PROBLEM TO SOLVE:
Please render every line of the material below as a Markdown table with two columns, No. for the row number and Line for the line itself, skipping blank lines. Leave the pictures out of the table.

(Rows of pointing data)
————
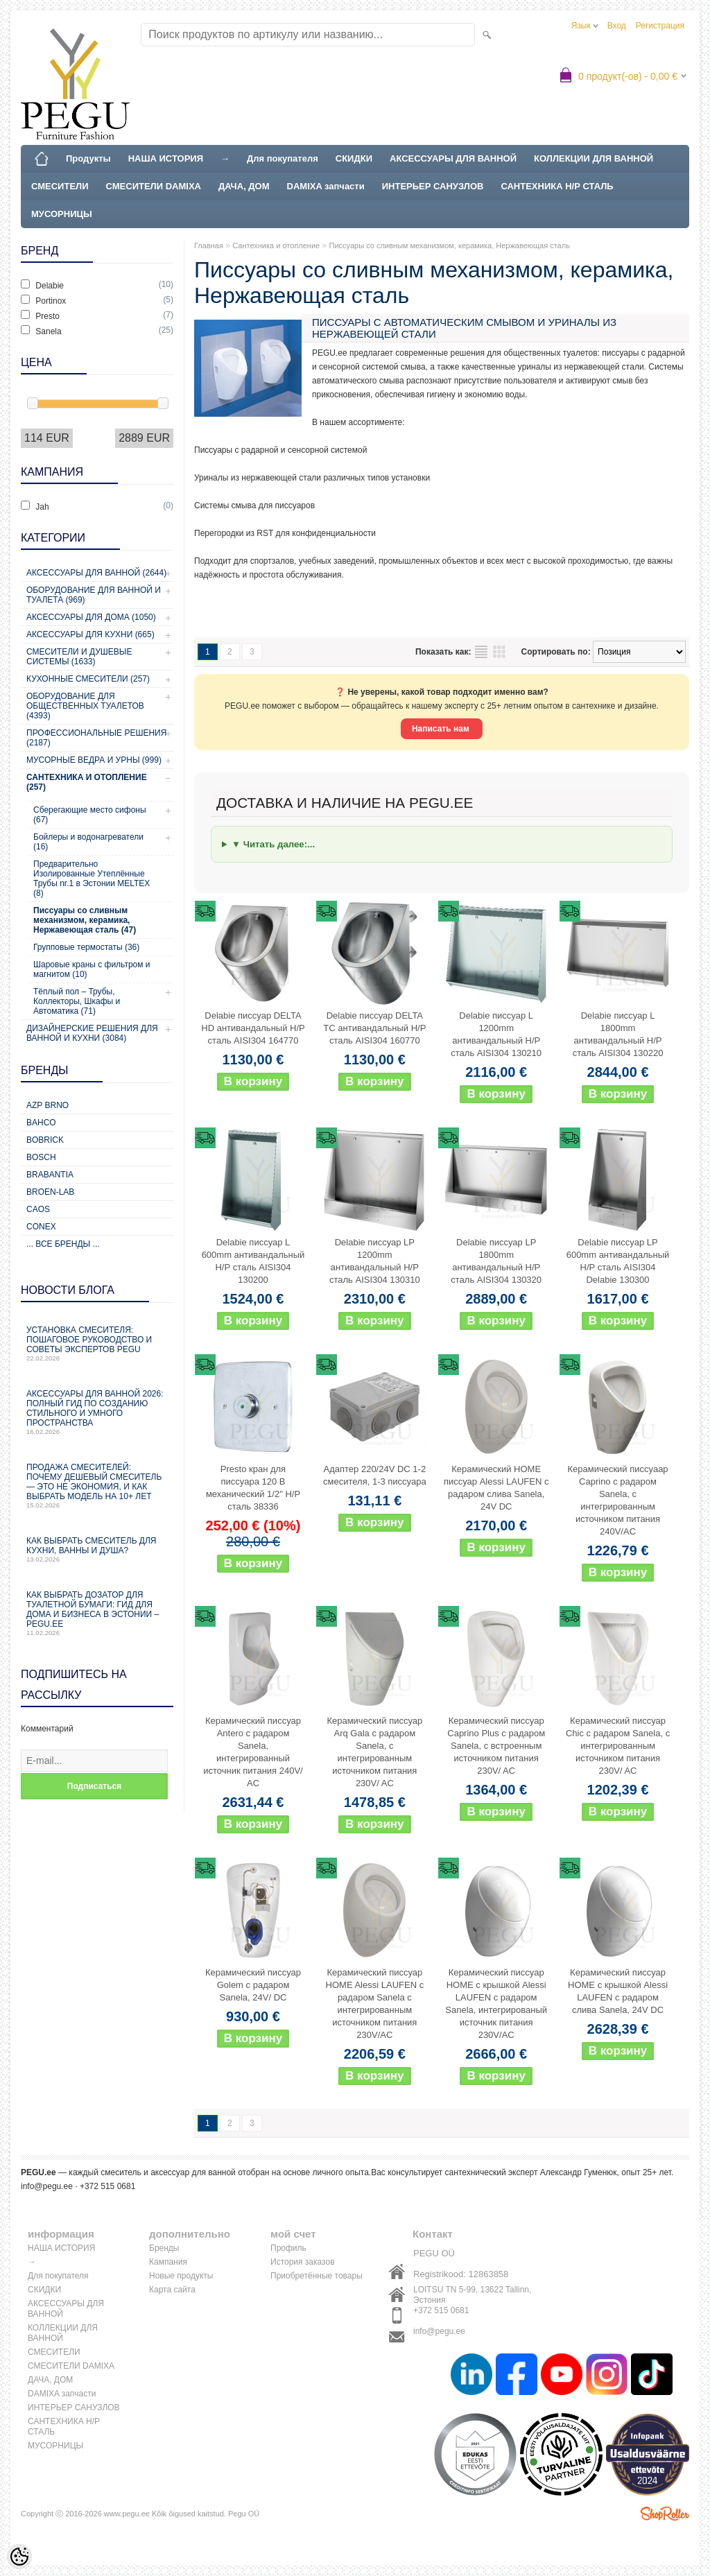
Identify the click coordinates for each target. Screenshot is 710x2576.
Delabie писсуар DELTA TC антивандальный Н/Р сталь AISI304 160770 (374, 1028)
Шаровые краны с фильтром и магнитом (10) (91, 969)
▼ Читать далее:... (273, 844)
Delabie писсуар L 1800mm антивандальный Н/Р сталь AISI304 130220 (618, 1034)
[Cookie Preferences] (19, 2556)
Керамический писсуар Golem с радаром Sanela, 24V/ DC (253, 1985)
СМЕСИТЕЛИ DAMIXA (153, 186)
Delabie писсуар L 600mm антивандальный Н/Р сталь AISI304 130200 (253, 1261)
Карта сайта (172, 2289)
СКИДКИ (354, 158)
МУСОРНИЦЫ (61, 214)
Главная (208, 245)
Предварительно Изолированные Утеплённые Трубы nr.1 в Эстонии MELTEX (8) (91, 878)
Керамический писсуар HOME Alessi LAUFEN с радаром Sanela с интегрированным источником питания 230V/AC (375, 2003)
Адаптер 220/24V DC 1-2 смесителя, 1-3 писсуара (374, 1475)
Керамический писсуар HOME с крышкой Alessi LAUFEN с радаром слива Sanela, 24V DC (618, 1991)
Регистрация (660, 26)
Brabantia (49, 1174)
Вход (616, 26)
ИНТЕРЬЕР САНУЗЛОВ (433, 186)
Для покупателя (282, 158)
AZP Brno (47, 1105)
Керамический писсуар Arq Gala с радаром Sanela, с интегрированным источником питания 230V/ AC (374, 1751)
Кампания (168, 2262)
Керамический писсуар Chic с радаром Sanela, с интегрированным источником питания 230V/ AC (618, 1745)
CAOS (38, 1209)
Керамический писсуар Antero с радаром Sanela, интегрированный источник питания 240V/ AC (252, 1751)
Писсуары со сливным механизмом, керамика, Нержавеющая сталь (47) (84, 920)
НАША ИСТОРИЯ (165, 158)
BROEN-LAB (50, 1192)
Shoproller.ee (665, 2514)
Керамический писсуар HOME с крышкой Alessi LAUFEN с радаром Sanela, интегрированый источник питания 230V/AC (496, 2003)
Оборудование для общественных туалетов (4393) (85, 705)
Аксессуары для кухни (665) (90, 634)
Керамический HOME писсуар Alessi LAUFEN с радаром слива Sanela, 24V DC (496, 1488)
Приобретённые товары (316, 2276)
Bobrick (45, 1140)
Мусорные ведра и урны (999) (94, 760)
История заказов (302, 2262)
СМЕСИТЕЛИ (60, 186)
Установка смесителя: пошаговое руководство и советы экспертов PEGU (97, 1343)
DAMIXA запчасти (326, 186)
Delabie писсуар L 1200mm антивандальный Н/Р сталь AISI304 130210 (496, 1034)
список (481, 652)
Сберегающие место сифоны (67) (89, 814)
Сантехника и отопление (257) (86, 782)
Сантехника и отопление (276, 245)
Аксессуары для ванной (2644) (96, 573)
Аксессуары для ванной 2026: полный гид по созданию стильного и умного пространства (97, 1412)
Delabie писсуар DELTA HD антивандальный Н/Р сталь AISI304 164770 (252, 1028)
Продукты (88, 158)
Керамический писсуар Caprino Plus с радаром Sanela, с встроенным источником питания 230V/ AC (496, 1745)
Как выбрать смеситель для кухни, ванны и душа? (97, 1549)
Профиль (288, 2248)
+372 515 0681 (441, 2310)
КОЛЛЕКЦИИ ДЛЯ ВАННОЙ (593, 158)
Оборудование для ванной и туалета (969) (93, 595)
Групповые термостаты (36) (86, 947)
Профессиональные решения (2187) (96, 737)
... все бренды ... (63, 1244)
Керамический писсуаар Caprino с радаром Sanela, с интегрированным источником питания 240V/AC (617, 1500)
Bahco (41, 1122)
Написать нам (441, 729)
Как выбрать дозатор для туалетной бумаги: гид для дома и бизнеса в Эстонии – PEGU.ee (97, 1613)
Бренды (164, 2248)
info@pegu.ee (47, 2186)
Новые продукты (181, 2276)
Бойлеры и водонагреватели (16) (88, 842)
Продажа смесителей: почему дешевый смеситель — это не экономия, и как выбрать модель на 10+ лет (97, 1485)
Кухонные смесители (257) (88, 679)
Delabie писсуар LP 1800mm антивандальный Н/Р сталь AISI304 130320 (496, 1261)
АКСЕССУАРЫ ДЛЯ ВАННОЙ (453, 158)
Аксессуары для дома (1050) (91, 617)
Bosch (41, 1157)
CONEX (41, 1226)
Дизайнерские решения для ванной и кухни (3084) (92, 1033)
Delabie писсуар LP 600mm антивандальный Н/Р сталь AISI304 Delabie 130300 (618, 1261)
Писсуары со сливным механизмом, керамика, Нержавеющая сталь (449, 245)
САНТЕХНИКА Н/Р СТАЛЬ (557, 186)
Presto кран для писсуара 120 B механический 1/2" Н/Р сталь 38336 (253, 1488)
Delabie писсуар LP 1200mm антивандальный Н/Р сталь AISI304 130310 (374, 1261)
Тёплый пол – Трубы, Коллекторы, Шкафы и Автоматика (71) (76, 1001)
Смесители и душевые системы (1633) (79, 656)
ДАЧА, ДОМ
————
RESULT BELOW:
| No. | Line |
|---|---|
| 1 | Identify the click coordinates for each target. Screenshot is 710x2576. |
| 2 | Delabie писсуар DELTA TC антивандальный Н/Р сталь AISI304 160770 (374, 1028) |
| 3 | Шаровые краны с фильтром и магнитом (10) (91, 969) |
| 4 | ▼ Читать далее:... (273, 844) |
| 5 | Delabie писсуар L 1800mm антивандальный Н/Р сталь AISI304 130220 (618, 1034) |
| 6 | [Cookie Preferences] (19, 2556) |
| 7 | Керамический писсуар Golem с радаром Sanela, 24V/ DC (253, 1985) |
| 8 | СМЕСИТЕЛИ DAMIXA (153, 186) |
| 9 | Delabie писсуар L 600mm антивандальный Н/Р сталь AISI304 130200 (253, 1261) |
| 10 | Карта сайта (172, 2289) |
| 11 | СКИДКИ (354, 158) |
| 12 | МУСОРНИЦЫ (61, 214) |
| 13 | Главная (208, 245) |
| 14 | Предварительно Изолированные Утеплённые Трубы nr.1 в Эстонии MELTEX (8) (91, 878) |
| 15 | Керамический писсуар HOME Alessi LAUFEN с радаром Sanela с интегрированным источником питания 230V/AC (375, 2003) |
| 16 | Адаптер 220/24V DC 1-2 смесителя, 1-3 писсуара (374, 1475) |
| 17 | Керамический писсуар HOME с крышкой Alessi LAUFEN с радаром слива Sanela, 24V DC (618, 1991) |
| 18 | Регистрация (660, 26) |
| 19 | Brabantia (49, 1174) |
| 20 | Вход (616, 26) |
| 21 | ИНТЕРЬЕР САНУЗЛОВ (433, 186) |
| 22 | Для покупателя (282, 158) |
| 23 | AZP Brno (47, 1105) |
| 24 | Керамический писсуар Arq Gala с радаром Sanela, с интегрированным источником питания 230V/ AC (374, 1751) |
| 25 | Кампания (168, 2262) |
| 26 | Керамический писсуар Chic с радаром Sanela, с интегрированным источником питания 230V/ AC (618, 1745) |
| 27 | CAOS (38, 1209) |
| 28 | Керамический писсуар Antero с радаром Sanela, интегрированный источник питания 240V/ AC (252, 1751) |
| 29 | Писсуары со сливным механизмом, керамика, Нержавеющая сталь (47) (84, 920) |
| 30 | НАША ИСТОРИЯ (165, 158) |
| 31 | BROEN-LAB (50, 1192) |
| 32 | Shoproller.ee (665, 2514) |
| 33 | Керамический писсуар HOME с крышкой Alessi LAUFEN с радаром Sanela, интегрированый источник питания 230V/AC (496, 2003) |
| 34 | Оборудование для общественных туалетов (4393) (85, 705) |
| 35 | Аксессуары для кухни (665) (90, 634) |
| 36 | Керамический HOME писсуар Alessi LAUFEN с радаром слива Sanela, 24V DC (496, 1488) |
| 37 | Приобретённые товары (316, 2276) |
| 38 | Bobrick (45, 1140) |
| 39 | Мусорные ведра и урны (999) (94, 760) |
| 40 | История заказов (302, 2262) |
| 41 | СМЕСИТЕЛИ (60, 186) |
| 42 | Установка смесителя: пошаговое руководство и советы экспертов PEGU (97, 1343) |
| 43 | DAMIXA запчасти (326, 186) |
| 44 | Delabie писсуар L 1200mm антивандальный Н/Р сталь AISI304 130210 (496, 1034) |
| 45 | список (481, 652) |
| 46 | Сберегающие место сифоны (67) (89, 814) |
| 47 | Сантехника и отопление (257) (86, 782) |
| 48 | Сантехника и отопление (276, 245) |
| 49 | Аксессуары для ванной (2644) (96, 573) |
| 50 | Аксессуары для ванной 2026: полный гид по созданию стильного и умного пространства (97, 1412) |
| 51 | Delabie писсуар DELTA HD антивандальный Н/Р сталь AISI304 164770 (252, 1028) |
| 52 | Продукты (88, 158) |
| 53 | Керамический писсуар Caprino Plus с радаром Sanela, с встроенным источником питания 230V/ AC (496, 1745) |
| 54 | Как выбрать смеситель для кухни, ванны и душа? (97, 1549) |
| 55 | Профиль (288, 2248) |
| 56 | +372 515 0681 (441, 2310) |
| 57 | КОЛЛЕКЦИИ ДЛЯ ВАННОЙ (593, 158) |
| 58 | Оборудование для ванной и туалета (969) (93, 595) |
| 59 | Групповые термостаты (36) (86, 947) |
| 60 | Профессиональные решения (2187) (96, 737) |
| 61 | ... все бренды ... (63, 1244) |
| 62 | Керамический писсуаар Caprino с радаром Sanela, с интегрированным источником питания 240V/AC (617, 1500) |
| 63 | Bahco (41, 1122) |
| 64 | Написать нам (441, 729) |
| 65 | Как выбрать дозатор для туалетной бумаги: гид для дома и бизнеса в Эстонии – PEGU.ee (97, 1613) |
| 66 | Бренды (164, 2248) |
| 67 | info@pegu.ee (47, 2186) |
| 68 | Новые продукты (181, 2276) |
| 69 | Бойлеры и водонагреватели (16) (88, 842) |
| 70 | Продажа смесителей: почему дешевый смеситель — это не экономия, и как выбрать модель на 10+ лет (97, 1485) |
| 71 | Кухонные смесители (257) (88, 679) |
| 72 | Delabie писсуар LP 1800mm антивандальный Н/Р сталь AISI304 130320 (496, 1261) |
| 73 | АКСЕССУАРЫ ДЛЯ ВАННОЙ (453, 158) |
| 74 | Аксессуары для дома (1050) (91, 617) |
| 75 | Bosch (41, 1157) |
| 76 | CONEX (41, 1226) |
| 77 | Дизайнерские решения для ванной и кухни (3084) (92, 1033) |
| 78 | Delabie писсуар LP 600mm антивандальный Н/Р сталь AISI304 Delabie 130300 (618, 1261) |
| 79 | Писсуары со сливным механизмом, керамика, Нержавеющая сталь (449, 245) |
| 80 | САНТЕХНИКА Н/Р СТАЛЬ (557, 186) |
| 81 | Presto кран для писсуара 120 B механический 1/2" Н/Р сталь 38336 (253, 1488) |
| 82 | Delabie писсуар LP 1200mm антивандальный Н/Р сталь AISI304 130310 (374, 1261) |
| 83 | Тёплый пол – Трубы, Коллекторы, Шкафы и Автоматика (71) (76, 1001) |
| 84 | Смесители и душевые системы (1633) (79, 656) |
| 85 | ДАЧА, ДОМ |